Above-room-temperature intrinsic ferromagnetism in ultrathin van der Waals crystal Fe$_{3+x}$GaTe$_2$

TL;DR

This study demonstrates tunable above-room-temperature intrinsic ferromagnetism in ultrathin van der Waals Fe$_{3+x}$GaTe$_2$ crystals, with enhanced Curie temperature and magnetic properties, promising for 2D spintronics applications.

Contribution

It reports the first observation of tunable above-room-temperature intrinsic ferromagnetism in ultrathin vdW Fe$_{3+x}$GaTe$_2$, with detailed experimental and theoretical analysis.

Findings

Curie temperature increased to 376 K with Fe content

Record-high TC of 340 K in 3-nm ultrathin crystal

Large room-temperature perpendicular magnetic anisotropy

Abstract

Two-dimensional (2D) van der Waals (vdW) magnets are crucial for ultra-compact spintronics. However, so far, no vdW crystal has exhibited tunable above-room-temperature intrinsic ferromagnetism in the 2D ultrathin regime. Here, we report the tunable above-room-temperature intrinsic ferromagnetism in ultrathin vdW crystal Fe$_{3+x}$GaTe$_2$ ($x$ = 0 and 0.3).

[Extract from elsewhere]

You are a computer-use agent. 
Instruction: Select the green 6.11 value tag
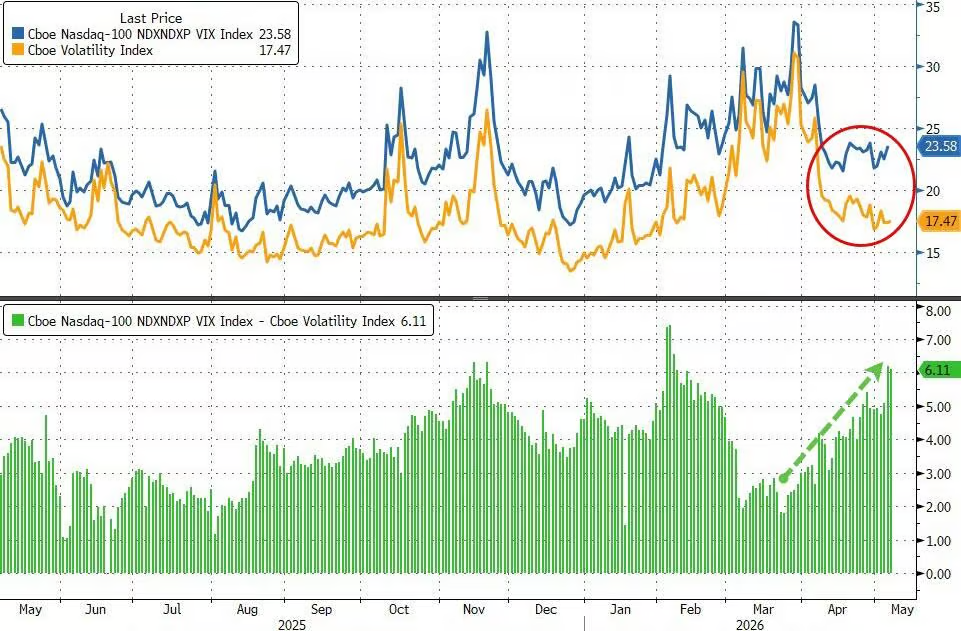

By increasing the Fe content, the Curie temperature (TC) and room-temperature saturation magnetization of bulk Fe$_{3+x}$GaTe$_2$ crystals are enhanced from 354 to 376 K and 43.9 to 50.4 emu/g, respectively. Remarkably, the robust anomalous Hall effect in 3-nm Fe$_{3.3}$GaTe$_2$ indicate a record-high TC of 340 K and a large room-temperature perpendicular magnetic anisotropy energy of 6.6 * 10^5 J/m$^3$, superior to other ultrathin vdW ferromagnets. First-principles calculations reveal the asymmetric density of states and an additional large spin exchange interaction in ultrathin Fe$_{3+x}$GaTe$_2$ responsible for robust intrinsic ferromagnetism and higher Tc. This work opens a window for above-room-temperature ultrathin 2D magnets in vdW-integrated spintronics.